Biz diyalog ve müzakereler yoluyla sorunların çözümünden yanayız. Çatışma ve savaş hiçbir zaman kalıcı çözüm ve barış için tek yol değildir. Ortadoğu’nun gerçekten barışa ve istikrara ihtiyacı var. Her iki güç arasında yaşanan çatışma durumu Suriye için de bir tehdit oluşturuyor. Çatışma durumunun yayılmasıyla birlikte Suriye de etkilenecektir. Bunun için de hazırlıklı ve tedbirli olmamız gerekiyor. Biz hala da müzakere masasına dönülmesi, sorunların diyalog yoluyla çözülebileceğine inanıyoruz.
“BÖLGESEL GÜÇLERİN İÇ MESELEMİZE KARIŞMASINI İSTEMİYORUZ”
*ABD-İsrail ve İran arasındaki gerilimde yaklaşımız nedir? Bu güçlerle ilişkiniz nasıl?
Ortadoğu’da yaşıyoruz. Suriye sorunu da küçük çaplı yerel bir sorun değil. Hem bölgesel, hem de uluslararası bir soruna dönüştü. Dolayısıyla Suriye’deki mevcut durum bölgesel güçleri de uluslararası güçleri de bağlıyor. Dikkat çektiğimiz bu güçlerin tümü bu sorunun içinde yer aldı. Bizler Suriye’de varlık gösteren, yaşayan ve IŞİD ile mücadele eden önemli bir gücüz. Nasıl bölgesel ve uluslararası güçler birbiriyle iletişim ve diyalog halindeyse, biz de ilişki ve diyalog kurabiliriz. IŞİD ile mücadele, bölgesel sorunların çözümü çerçevesinde hem uluslararası hem de bölgesel açıdan geliştirdiğimiz ilişkiler var. Böyle bir ilişkinin olması doğal ve olacaktır da. Biz Suriye sorununu çözmek istiyoruz. Bölgesel ve uluslararası güçlerin bu yönlü yürüttüğü siyaseti de dikkate alıyoruz. Ancak bizim için başat ve önemli olan şu anki mevcut yönetimle sorunu ortak çözmek. Biz bölgesel güçlerin kendi iç meselelerimize karışmasını istemiyoruz.
KÜRDİSTANİ PARTİ VE GÜÇLERE ÇAĞRI
*Son olarak Kürt kamuoyuna mesajınız nedir?

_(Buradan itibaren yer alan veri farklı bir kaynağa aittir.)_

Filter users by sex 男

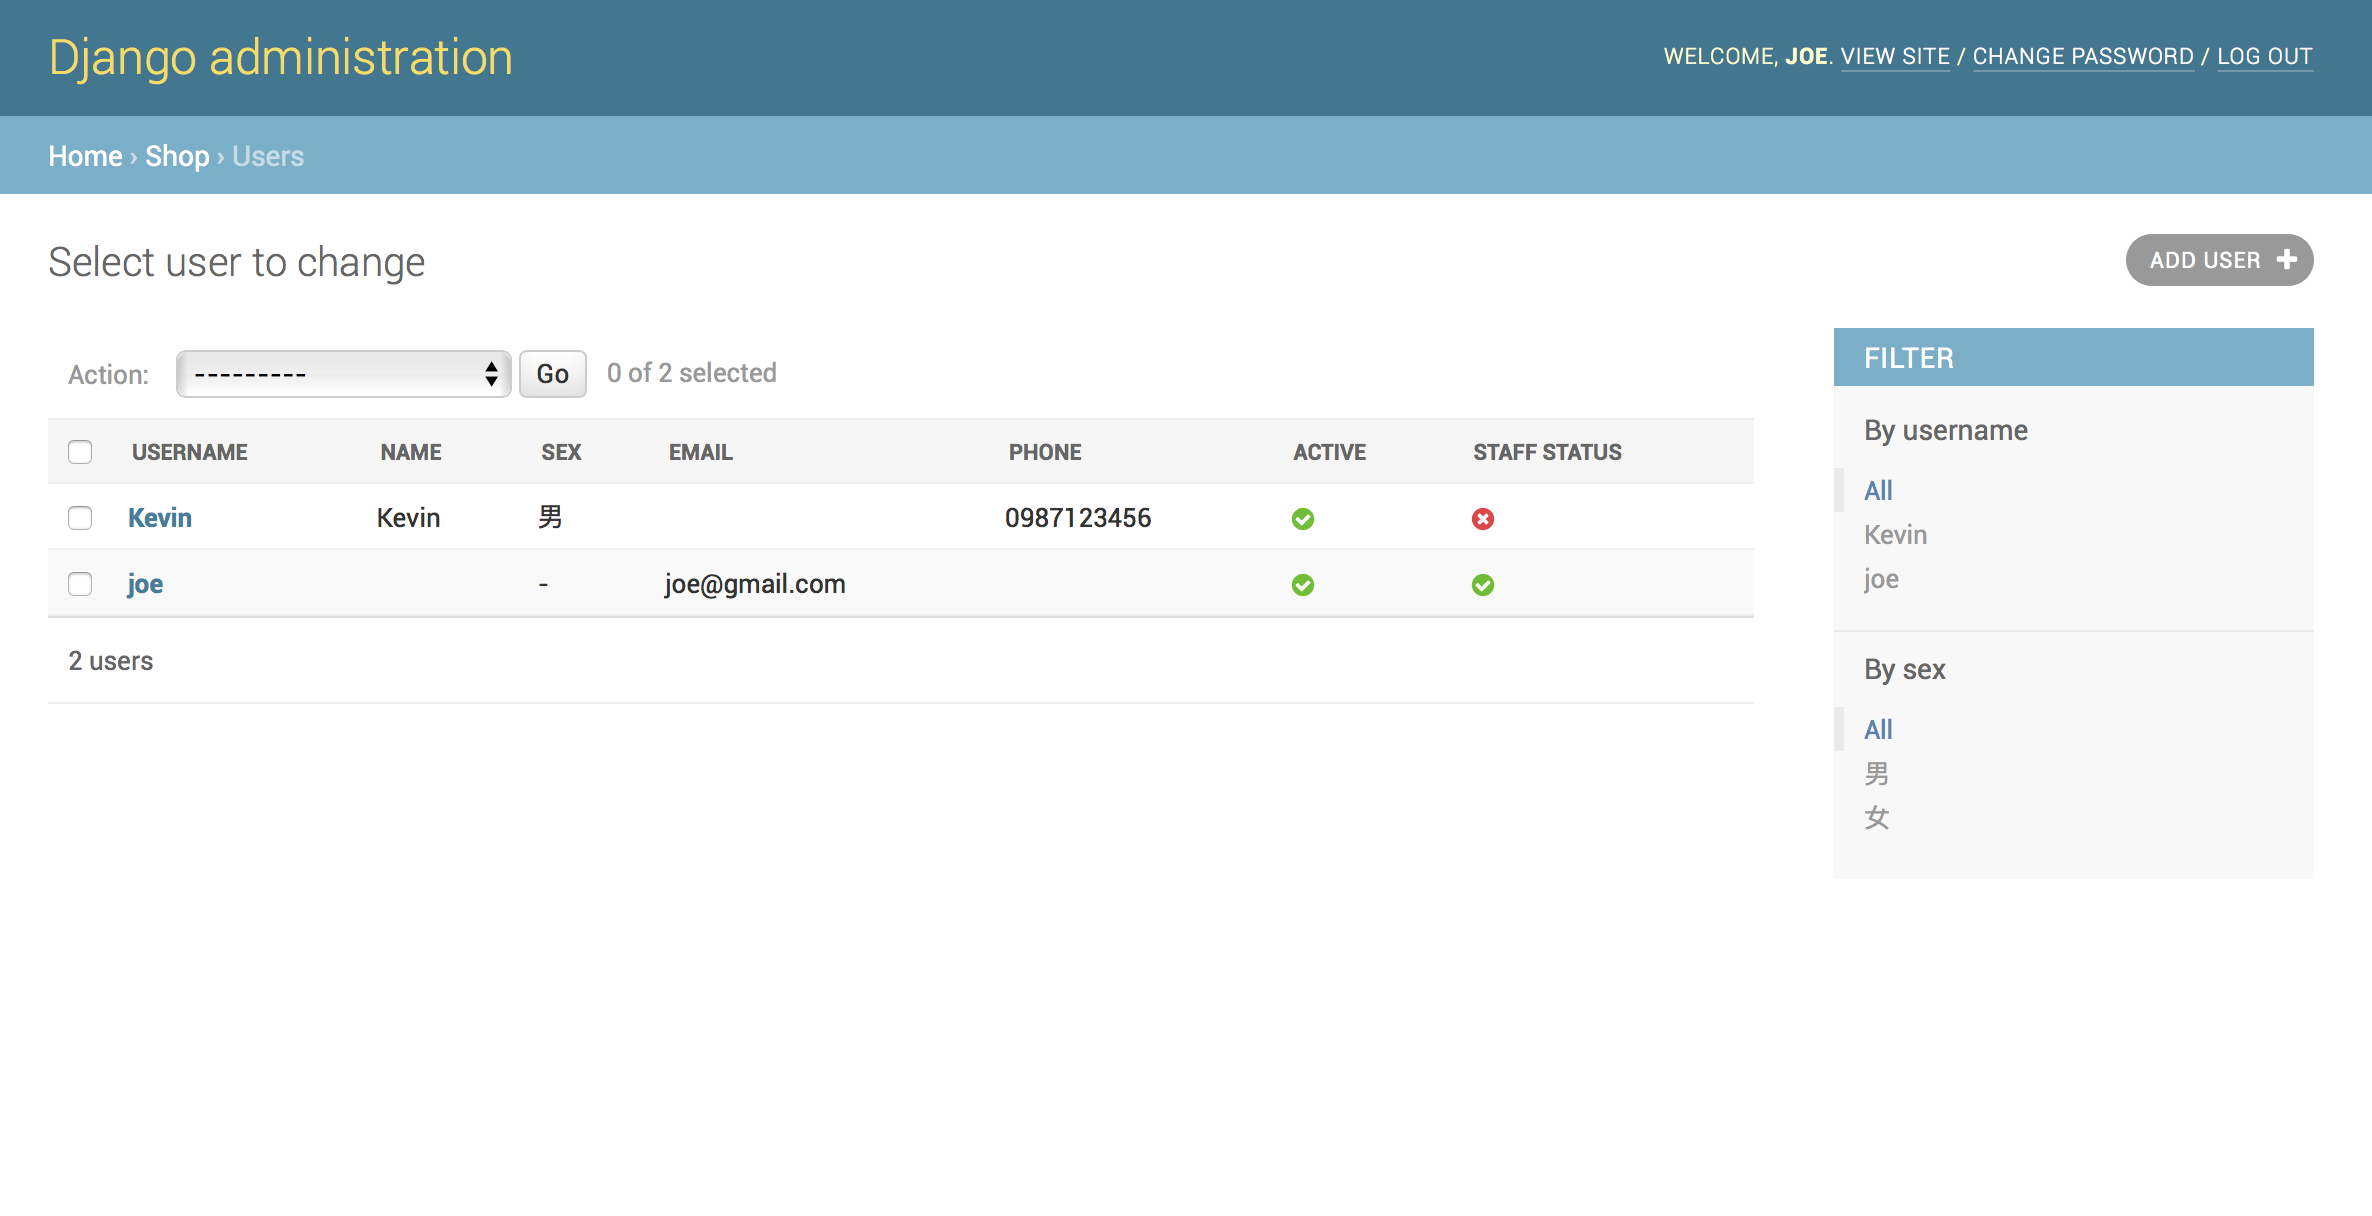pyautogui.click(x=1876, y=774)
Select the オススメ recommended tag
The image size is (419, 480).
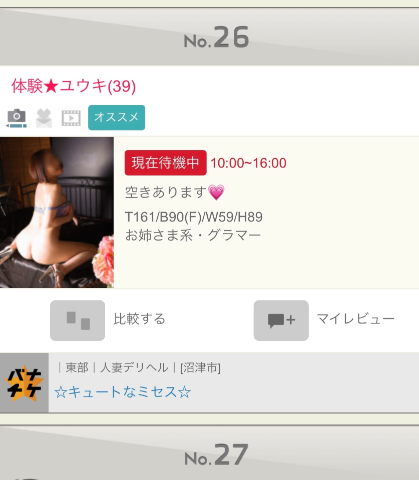[x=116, y=117]
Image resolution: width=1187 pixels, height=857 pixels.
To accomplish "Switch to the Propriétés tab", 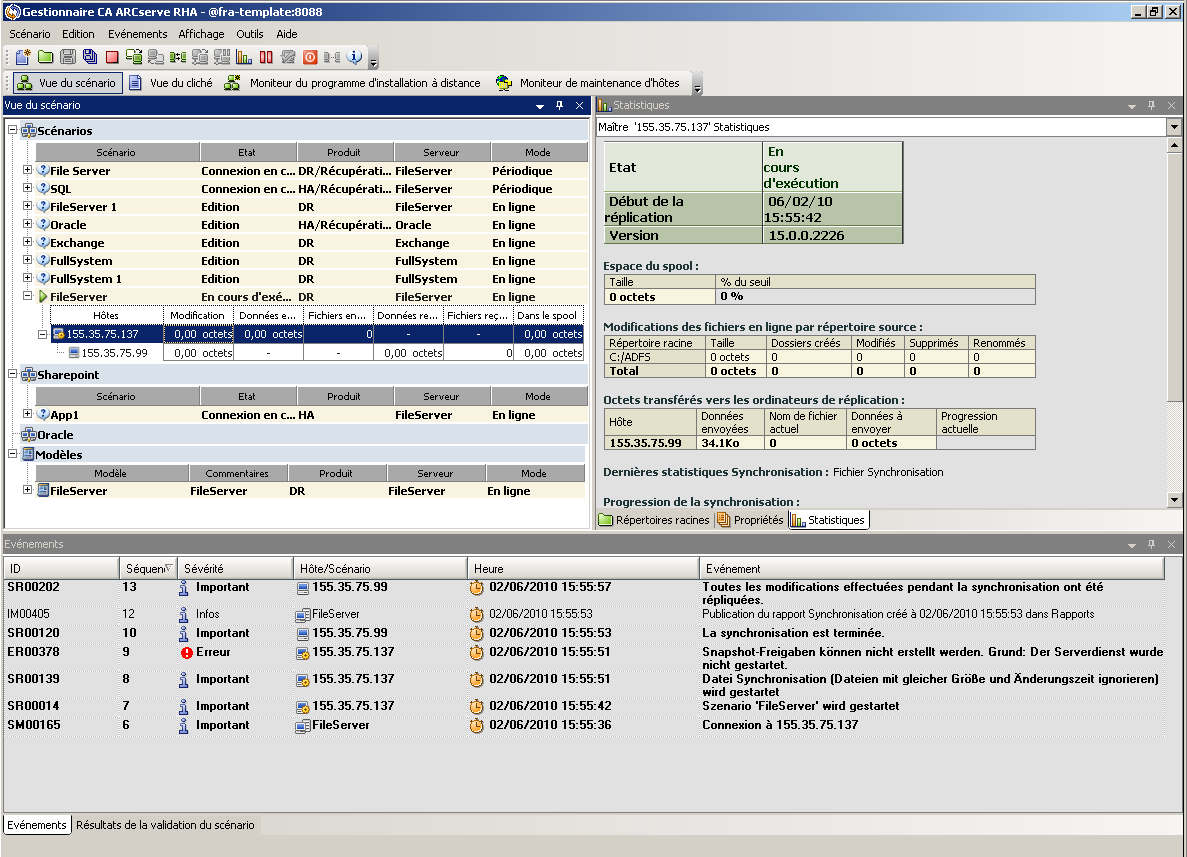I will click(750, 520).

Kürt halkının özgürlük mücadelesi tarihi bir aşamadan geçiyor. Ortadoğu da tarihsel değişimlere gebe. Kürtler Ortadoğu’nun yeni yüzyılında ve geleceğinde hak ettiği yeri bulmalı. Bunun için güçlü bir ulusal Kürt birliğine ihtiyaç var. Dönemsel çelişkiler, küçük çıkarlar bir kenara bırakılmalı. Ortak stratejimizi Kürt halkının özgür geleceği ve çıkarları üzerine kurmalıyız. Tüm Kürt taraflarının tutumu bu olmalı. Kürt halkının birlikte yaşadığı diğer halklarla birlikte Suriye’nin geleceğinde hak ettiği yeri bulmasının imkan ve fırsatları doğmuştur. Kürdistan’ın diğer parçalarındaki siyasi güç ve oluşumların bu mücadele süreci boyunca büyük destekleri, katkıları oldu. Bunun için bir kez daha sizin aracılığınızla Kürdistani güçlere teşekkür ediyorum. Ancak bundan sonra da bu desteğin sürdürülmesi, güçlendirilmesi ve Kürt ulusal birliğiyle taçlandırılması gerekir. Bunun için üzerimize düşen tüm sorumlulukları bizler de yerine getireceğiz.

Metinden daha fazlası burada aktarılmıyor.